Segment Start: RECORDS FOR THIS EXERCISE

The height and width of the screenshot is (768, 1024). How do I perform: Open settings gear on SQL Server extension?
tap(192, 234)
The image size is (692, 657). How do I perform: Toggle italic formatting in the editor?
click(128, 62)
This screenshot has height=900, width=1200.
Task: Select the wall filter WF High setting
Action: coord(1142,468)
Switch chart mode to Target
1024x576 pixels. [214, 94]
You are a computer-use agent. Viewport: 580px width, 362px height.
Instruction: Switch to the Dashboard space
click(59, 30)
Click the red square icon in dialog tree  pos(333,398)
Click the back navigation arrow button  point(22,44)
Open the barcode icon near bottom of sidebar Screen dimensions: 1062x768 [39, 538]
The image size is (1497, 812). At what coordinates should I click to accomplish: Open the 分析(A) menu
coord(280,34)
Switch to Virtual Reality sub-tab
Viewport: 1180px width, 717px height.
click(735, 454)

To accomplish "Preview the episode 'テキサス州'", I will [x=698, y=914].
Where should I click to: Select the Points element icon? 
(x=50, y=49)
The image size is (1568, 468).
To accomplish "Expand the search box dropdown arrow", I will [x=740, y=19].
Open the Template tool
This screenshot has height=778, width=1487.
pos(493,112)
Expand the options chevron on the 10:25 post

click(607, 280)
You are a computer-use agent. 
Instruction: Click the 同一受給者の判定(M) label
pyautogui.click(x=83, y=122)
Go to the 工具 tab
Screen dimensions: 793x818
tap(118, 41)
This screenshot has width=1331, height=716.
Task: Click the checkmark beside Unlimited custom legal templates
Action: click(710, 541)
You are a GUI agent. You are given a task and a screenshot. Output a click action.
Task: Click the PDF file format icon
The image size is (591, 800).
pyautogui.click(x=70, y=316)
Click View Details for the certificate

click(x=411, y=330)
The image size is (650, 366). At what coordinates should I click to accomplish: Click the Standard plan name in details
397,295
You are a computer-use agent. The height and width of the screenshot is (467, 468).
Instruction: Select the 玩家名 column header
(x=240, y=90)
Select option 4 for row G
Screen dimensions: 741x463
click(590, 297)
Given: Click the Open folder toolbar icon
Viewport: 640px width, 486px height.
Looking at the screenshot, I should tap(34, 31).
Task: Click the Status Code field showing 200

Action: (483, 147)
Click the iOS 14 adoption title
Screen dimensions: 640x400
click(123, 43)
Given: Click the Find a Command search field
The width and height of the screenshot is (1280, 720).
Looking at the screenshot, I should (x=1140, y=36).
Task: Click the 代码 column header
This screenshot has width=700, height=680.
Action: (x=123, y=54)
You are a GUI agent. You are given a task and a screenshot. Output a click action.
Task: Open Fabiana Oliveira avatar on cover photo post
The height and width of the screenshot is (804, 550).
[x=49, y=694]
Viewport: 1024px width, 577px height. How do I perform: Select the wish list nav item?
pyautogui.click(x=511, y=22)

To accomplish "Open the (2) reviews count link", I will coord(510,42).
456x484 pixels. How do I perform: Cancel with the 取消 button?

Segment End: RECORDS FOR THIS EXERCISE

Reproduce, please, every line of the records above without alteration.

The height and width of the screenshot is (768, 1024). How do I perform: Open settings gear on SQL Server extension?
tap(192, 234)
The image size is (692, 657). How do I perform: Toggle italic formatting in the editor?
click(128, 62)
This screenshot has height=900, width=1200.
Task: Select the wall filter WF High setting
Action: coord(1142,468)
Switch chart mode to Target
1024x576 pixels. [214, 94]
You are a computer-use agent. Viewport: 580px width, 362px height.
Instruction: Switch to the Dashboard space
click(59, 30)
Click the red square icon in dialog tree  pos(333,398)
Click the back navigation arrow button  point(22,44)
Open the barcode icon near bottom of sidebar Screen dimensions: 1062x768 [39, 538]
The image size is (1497, 812). At what coordinates should I click to accomplish: Open the 分析(A) menu
coord(280,34)
Switch to Virtual Reality sub-tab
Viewport: 1180px width, 717px height.
click(735, 454)

To accomplish "Preview the episode 'テキサス州'", I will [x=698, y=914].
Where should I click to: Select the Points element icon? 
(x=50, y=49)
The image size is (1568, 468).
To accomplish "Expand the search box dropdown arrow", I will [x=740, y=19].
Open the Template tool
This screenshot has height=778, width=1487.
pos(493,112)
Expand the options chevron on the 10:25 post

click(607, 280)
You are a computer-use agent. 
Instruction: Click the 同一受給者の判定(M) label
pyautogui.click(x=83, y=122)
Go to the 工具 tab
Screen dimensions: 793x818
tap(118, 41)
This screenshot has width=1331, height=716.
Task: Click the checkmark beside Unlimited custom legal templates
Action: click(710, 541)
You are a GUI agent. You are given a task and a screenshot. Output a click action.
Task: Click the PDF file format icon
The image size is (591, 800).
pyautogui.click(x=70, y=316)
Click View Details for the certificate

click(x=411, y=330)
The image size is (650, 366). At what coordinates should I click to accomplish: Click the Standard plan name in details
397,295
You are a computer-use agent. The height and width of the screenshot is (467, 468).
Instruction: Select the 玩家名 column header
(x=240, y=90)
Select option 4 for row G
Screen dimensions: 741x463
click(590, 297)
Given: Click the Open folder toolbar icon
Viewport: 640px width, 486px height.
Looking at the screenshot, I should tap(34, 31).
Task: Click the Status Code field showing 200

Action: (483, 147)
Click the iOS 14 adoption title
Screen dimensions: 640x400
click(123, 43)
Given: Click the Find a Command search field
The width and height of the screenshot is (1280, 720).
Looking at the screenshot, I should (x=1140, y=36).
Task: Click the 代码 column header
This screenshot has width=700, height=680.
Action: (x=123, y=54)
You are a GUI agent. You are given a task and a screenshot. Output a click action.
Task: Open Fabiana Oliveira avatar on cover photo post
The height and width of the screenshot is (804, 550).
[x=49, y=694]
Viewport: 1024px width, 577px height. How do I perform: Select the wish list nav item?
pyautogui.click(x=511, y=22)

To accomplish "Open the (2) reviews count link", I will coord(510,42).
456x484 pixels. How do I perform: Cancel with the 取消 button?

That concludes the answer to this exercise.